Inside Kubernetes Control Plane: API Server, Scheduler, and Controller Manager Explained

API Server (kube-apiserver)

Front‑door of the cluster; all requests pass through it.

Core functions

Single entry point : Scheduler, Controller Manager, Kubelet and external clients (kubectl, SDKs) interact only via the API Server.

Authentication, Authorization, Admission Control

Authentication : certificates, tokens, OIDC, etc.

Authorization : RBAC, ABAC, etc.

Admission control : defaulting, quota, sidecar injection, etc.

RESTful API : HTTP CRUD for Pods, Services, Deployments, and other resources.

Persistence : Writes desired state to etcd and reads current state.

Workflow

Client sends a request (e.g., kubectl create -f pod.yaml) to the API Server.

Request passes through authentication → authorization → admission control.

On success the object is stored in etcd.

Other control‑plane components receive the change via the Watch mechanism.

Production tips

Deploy multiple replicas behind a load balancer for high availability.

Extend the API with aggregation or CustomResourceDefinitions.

All inter‑component traffic uses TLS with automated certificate rotation.

Scheduler (kube-scheduler)

Selects a suitable Node for each newly created Pod.

Core functions

Watch : Detect Pods with an empty nodeName.

Filter : Exclude nodes that lack resources, violate taints, or fail affinity rules.

Score : Rank remaining nodes and pick the optimal one.

Bind : Update the Pod’s nodeName via the API Server.

Workflow

Pod object is stored in etcd by the API Server.

Scheduler watches for unscheduled Pods.

Executes Filter → Score to choose a node.

Calls the API Server to bind the Pod.

Kubelet on the selected node starts the containers.

Advanced features

Scheduling framework with plug‑in points for custom Filter, Score, and Bind logic.

Multiple schedulers via the schedulerName field.

Preemption: evict lower‑priority Pods to make room for higher‑priority ones.

Strategies: BinPack (pack densely) and Spread (distribute evenly).

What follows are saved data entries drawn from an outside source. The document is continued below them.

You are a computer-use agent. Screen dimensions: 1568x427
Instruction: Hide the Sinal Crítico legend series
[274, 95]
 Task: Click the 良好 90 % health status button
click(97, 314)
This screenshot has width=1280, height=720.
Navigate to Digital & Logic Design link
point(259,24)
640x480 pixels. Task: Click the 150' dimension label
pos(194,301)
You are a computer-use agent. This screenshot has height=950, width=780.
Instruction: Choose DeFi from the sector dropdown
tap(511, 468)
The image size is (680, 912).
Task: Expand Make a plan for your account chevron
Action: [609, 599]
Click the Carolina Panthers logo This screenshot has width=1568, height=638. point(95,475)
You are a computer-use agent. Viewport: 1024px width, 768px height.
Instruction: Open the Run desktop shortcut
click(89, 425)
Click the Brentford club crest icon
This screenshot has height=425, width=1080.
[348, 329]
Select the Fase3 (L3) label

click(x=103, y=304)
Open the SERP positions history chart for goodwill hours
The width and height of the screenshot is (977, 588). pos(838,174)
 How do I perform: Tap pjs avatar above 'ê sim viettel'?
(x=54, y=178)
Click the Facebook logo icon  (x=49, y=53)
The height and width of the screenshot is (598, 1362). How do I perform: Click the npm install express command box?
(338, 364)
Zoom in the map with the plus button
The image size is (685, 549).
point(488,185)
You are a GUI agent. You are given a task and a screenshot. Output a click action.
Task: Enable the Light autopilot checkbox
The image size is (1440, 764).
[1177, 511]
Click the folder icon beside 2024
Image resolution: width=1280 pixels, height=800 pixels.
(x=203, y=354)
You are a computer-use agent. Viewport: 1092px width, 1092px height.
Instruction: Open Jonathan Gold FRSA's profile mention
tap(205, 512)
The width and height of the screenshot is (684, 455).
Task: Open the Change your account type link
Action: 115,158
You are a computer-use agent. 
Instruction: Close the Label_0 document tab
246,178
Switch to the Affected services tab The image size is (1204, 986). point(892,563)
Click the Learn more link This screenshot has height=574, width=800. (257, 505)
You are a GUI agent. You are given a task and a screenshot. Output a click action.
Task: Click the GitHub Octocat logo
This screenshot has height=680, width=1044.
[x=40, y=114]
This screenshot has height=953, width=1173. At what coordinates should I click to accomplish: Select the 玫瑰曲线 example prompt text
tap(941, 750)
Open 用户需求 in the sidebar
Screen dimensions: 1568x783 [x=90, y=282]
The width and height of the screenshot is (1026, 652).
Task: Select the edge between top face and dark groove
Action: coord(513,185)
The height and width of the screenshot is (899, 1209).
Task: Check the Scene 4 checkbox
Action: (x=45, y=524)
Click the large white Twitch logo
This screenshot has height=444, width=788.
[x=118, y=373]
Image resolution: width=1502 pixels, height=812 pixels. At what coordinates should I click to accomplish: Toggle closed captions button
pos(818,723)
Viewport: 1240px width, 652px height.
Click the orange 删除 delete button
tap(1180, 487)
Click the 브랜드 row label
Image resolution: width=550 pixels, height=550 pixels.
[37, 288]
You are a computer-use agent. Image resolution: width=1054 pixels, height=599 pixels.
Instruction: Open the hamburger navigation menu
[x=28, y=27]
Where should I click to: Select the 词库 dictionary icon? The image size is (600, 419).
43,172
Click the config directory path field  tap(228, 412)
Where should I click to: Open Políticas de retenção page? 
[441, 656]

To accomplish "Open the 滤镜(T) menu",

Controller Manager (kube-controller-manager)

Runs a set of control loops that continuously drive the actual cluster state toward the desired state.

Built‑in controllers

Deployment Controller : creates and updates ReplicaSets for Deployments.

ReplicaSet Controller : ensures the number of Pods matches the replica count.

Node Controller : monitors node health and handles failures.

Service Controller : provisions cloud load balancers for Service objects.

Endpoint Controller : maintains Service‑to‑Pod endpoint mappings.

Namespace Controller : manages namespace lifecycle.

Example loop (ReplicaSet)

Watch for changes to ReplicaSets and Pods.

Compare desired replica count with actual Pods.

Create or delete Pods to reconcile the difference.

Repeat continuously until the state converges.

Production considerations

Leader election ensures only one instance acts as the active manager in multi‑replica deployments.

Cloud‑specific controllers can be split into cloud‑controller‑manager.

Custom controllers (Operators) can be built with CRDs to manage external systems.

Coordinated workflow (Deployment creation)

API Server

Receives kubectl apply -f deployment.yaml, runs auth checks, stores the Deployment in etcd.

Controller Manager

Deployment controller creates a ReplicaSet.

ReplicaSet controller creates the required Pods.

Scheduler

Finds the unscheduled Pods, selects nodes, and binds them via the API Server.

Kubelet (node)

Observes the bound Pods, pulls images, and starts the containers.

Relationship with etcd

API Server is the only component that talks directly to etcd.

Scheduler and Controller Manager access cluster state exclusively through the API Server.

etcd stores the source‑of‑truth for all cluster objects.

High‑availability best practices

Run multiple API Server replicas behind a load balancer.

Deploy an odd number of etcd members (3 or 5) to maintain Raft consensus.

Run multiple Scheduler and Controller Manager replicas with leader election.

Control‑plane summary

The API Server, Scheduler, and Controller Manager form a declarative control loop: they watch etcd changes, compute the difference between desired and actual state, and act to converge the cluster.